I also installed a set of physics simulations on the new computers that simply would not have run on the old ones. On each computer.

Sadly, there are simulations on the old computers that simply won't run on the new ones. They're going to be hard to give up.

So far I've spent many weekend and evening hours to get the new computers student-ready. Their maiden voyages happened this week and so far, so good.

But I imagine places where all the ducks don't line up in a row. Do they simply go without? Are there schools with better support for classroom computers, or is it all a patchwork of individual teacher projects?

Seems awfully late (2007) for things to be this fragile.

Sunday, September 02, 2007

What a week for Appalachian State

Sometimes when you're under pressure, ranked in the top five in a national competition, you melt in the heat of the spotlight. Even when asked to perform a simple task. No one knows that better than Lauren Caitlin Upton, Miss Teen South Carolina. Her on-stage, on-screen, impromptu response to a question in the Miss Teen USA competition has gone viral on YouTube.

She has since had ample opportunity to explain herself to the media throngs eager to give her the chance. She seems nice enough. And drawing a blank could happen to anyone. Then again, she did put herself in that situation. Among the outlets that gave her a second chance was NBC's Today Show.

It was on that clip that I learned she was on her way to college. At Appalachian State. The same school that went to the Big House in Ann Arbor and pulled off the biggest upset in NCAA football history. The Wolverines were ranked fifth in the nation. And they were asked to complete the seemingly simple task of defeating a Division I-AA school from North Carolina in a tune-up match.

What a week for Appalachian State.

The only thing that eased the pain for Michigan fans was the stinger that the Georgia Tech Yellow Jackets sunk deep into the flesh of Notre Dame's Fighting Irish.

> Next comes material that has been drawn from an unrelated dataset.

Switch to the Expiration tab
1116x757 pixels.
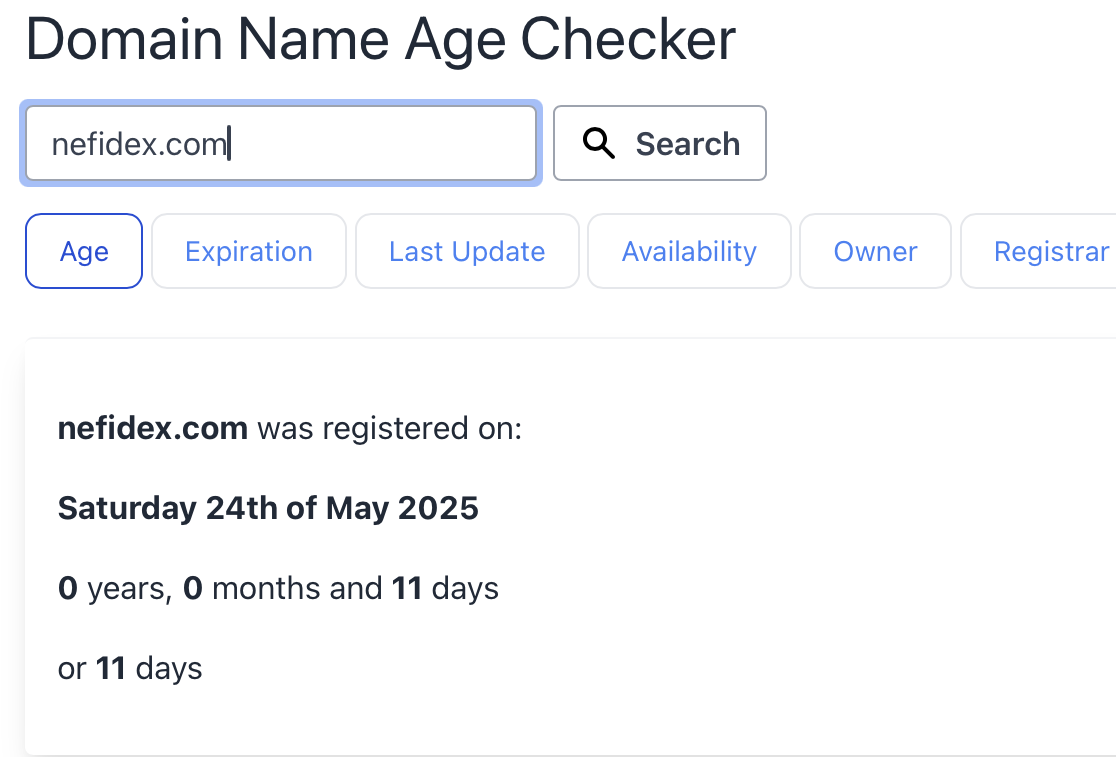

Saturday, September 01, 2007

Best. Commercial. Ever.

And it never aired on TV, as far as I know. It's the best Rube Goldberg machine I've even seen, though better ones may be out there. (Pyromaniacs will certainly prefer this one.)

According to the lore (not all of it verified), the 2-minute sequence cost over $6E+6, was months in the making, required the dismantling of two of the six hand-built Honda Accords, and the first 605 takes didn't "just work." But enough of my jibber-jabber. Watch the Honda Cog ad.

"Simple," you say. The battle scenes from Lord of the Rings made better use of CGI. No doubt. The punch line is that there was no CGI or trick photography used in thise sequence. It all happened pretty much as you see it. has a pretty thorough page detailing the backstory. London's Daily Telegraph has an in-depth story. There's even a The Making of Honda Cog video companion to the ad.

At two minutes, it's too expensive to run on TV. Honda seems to have hoped for viral distribution. I'm happy to join the party (if a wee bit late). Any big corporation that wants my services as a shameless shill can have them free of charge if they produce an ad as good as this one. Maybe something with magnets.

I've added it to my Web Video page, but I do not--as yet--have a corresponding lesson presentation or worksheet for it.

Thanks to NCNAAPT Webmaster, Tim Erickson, for turning me on to this groovy vid. It's over four years old, but I would have missed it completely without Tim's link on the NCNAAPT page.